The University of Washington has made significant progress in neural engineering, communication and control between biological and machine systems. The Keck project is the next step in advancing the technology of miniature devices developed at the UW to record from and stimulate the brain, spinal cord and muscles.

The principal investigator on the Keck Foundation grant is Dr. Eberhard E. Fetz, UW professor of physiology and biophysics and a core staff researcher at the Washington National Primate Research Center. He and his colleagues have successfully deployed tiny, battery-powered implantable brain-computer interfaces called neurochips in animals.

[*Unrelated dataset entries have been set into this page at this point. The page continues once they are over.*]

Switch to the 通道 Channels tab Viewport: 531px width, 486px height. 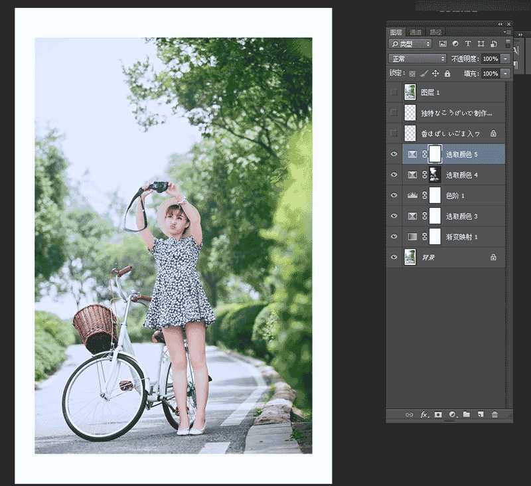coord(417,32)
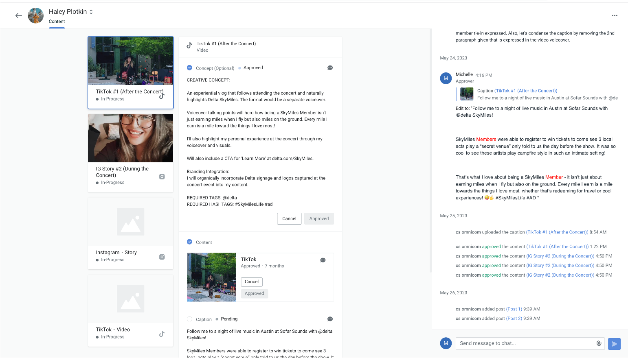Click the back arrow icon
The image size is (628, 358).
click(18, 15)
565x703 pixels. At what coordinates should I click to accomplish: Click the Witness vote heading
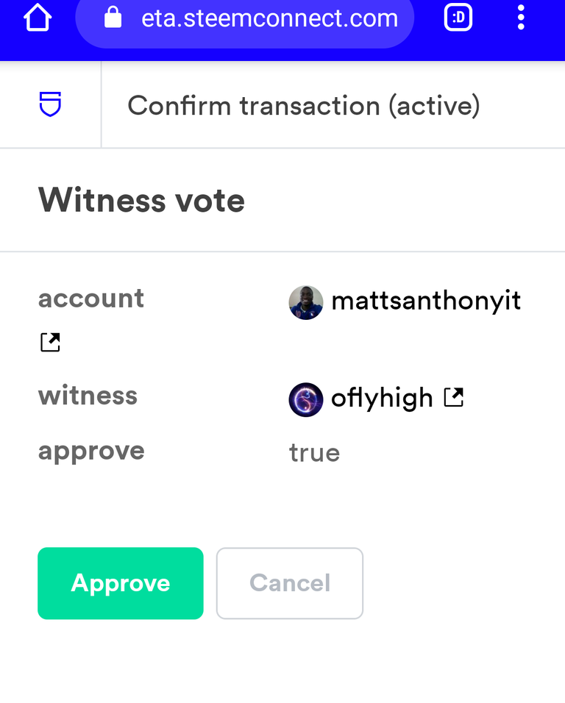click(141, 200)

The neurochip can record nerve cell activity in one part of the brain, process this activity and then stimulate cells in another brain region. The battery-powered device operates continuously during free behavior. When primates carry out their usual daily activities – socializing, climbing, eating, and exploring – their brains can learn to exploit these new resources under normal behavioral conditions.

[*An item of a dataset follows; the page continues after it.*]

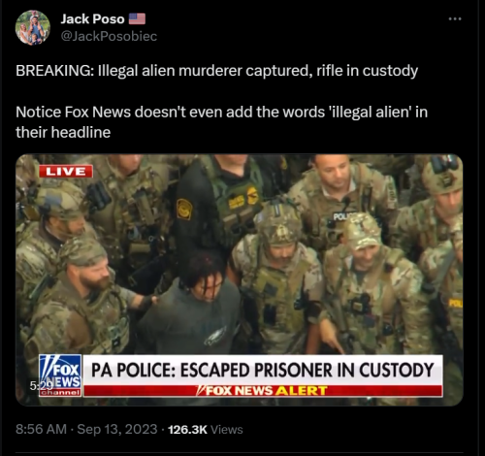The image size is (485, 456).
Task: Select the 'Notice Fox News doesn't' paragraph
Action: click(x=221, y=122)
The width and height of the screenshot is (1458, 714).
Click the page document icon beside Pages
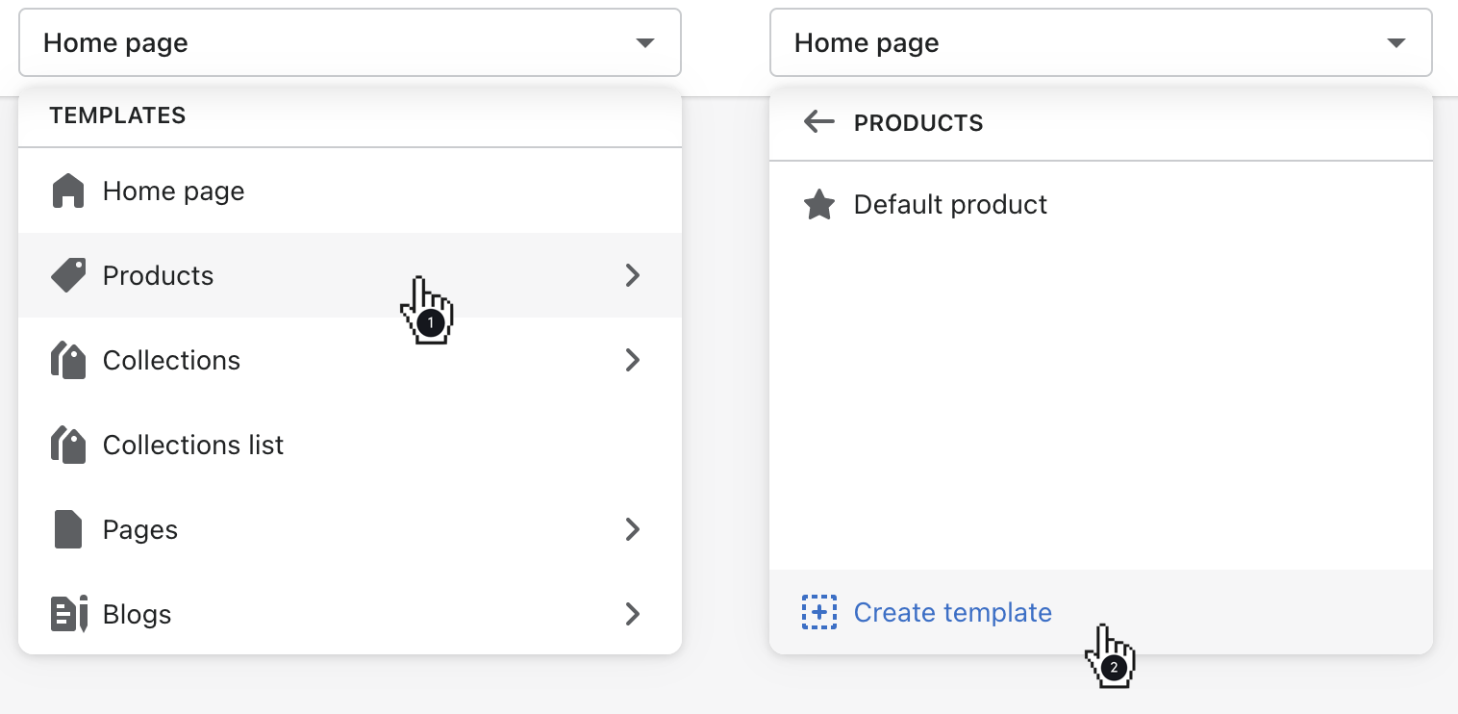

“Using an implantable computer interface to implement novel interactions between brain sites opens many fundamentally new research directions,” Fetz said, “depending on the site of recording and stimulation, and how these signals are processed and transformed.”

He explained that a second application is to promote neural plasticity, which could strengthen connections and allow some of the brain’s functions to be rescued when impaired. This happens naturally when people recover the ability to move or speak again after a stroke or brain injury. The bidirectional brain computer interface could facilitate this recovery and exploit the brain’s innate talent for re-organizing itself as it heals.

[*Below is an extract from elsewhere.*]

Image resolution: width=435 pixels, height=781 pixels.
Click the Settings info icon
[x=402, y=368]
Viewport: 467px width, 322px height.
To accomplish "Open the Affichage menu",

Many labs around the world are working on brain-computer interfaces that convert neural activity to control of external devices such as prosthetic limbs or computer cursors. What makes the recently funded project unusual is that its scientists are developing a recurrent implantable device that would interact bidirectionally with the brain. By operating autonomously and continuously, without the need for connection to external instrumentation, it would facilitate long-term behavioral adaptation and plasticity.

“We are extremely grateful to the Keck Foundation for supporting this highly ambitious endeavor,” Fetz said. “Looking ahead, we can anticipate that future innovations in nanotechnology, computers and brain science will advance this effort beyond the current state of the art. The grant allows us to be poised to incorporate these advances into the development of more powerful recurrent brain computer interfaces. We expect that these devices will have numerous applications in basic neuroscience research and as well as in clinical care.”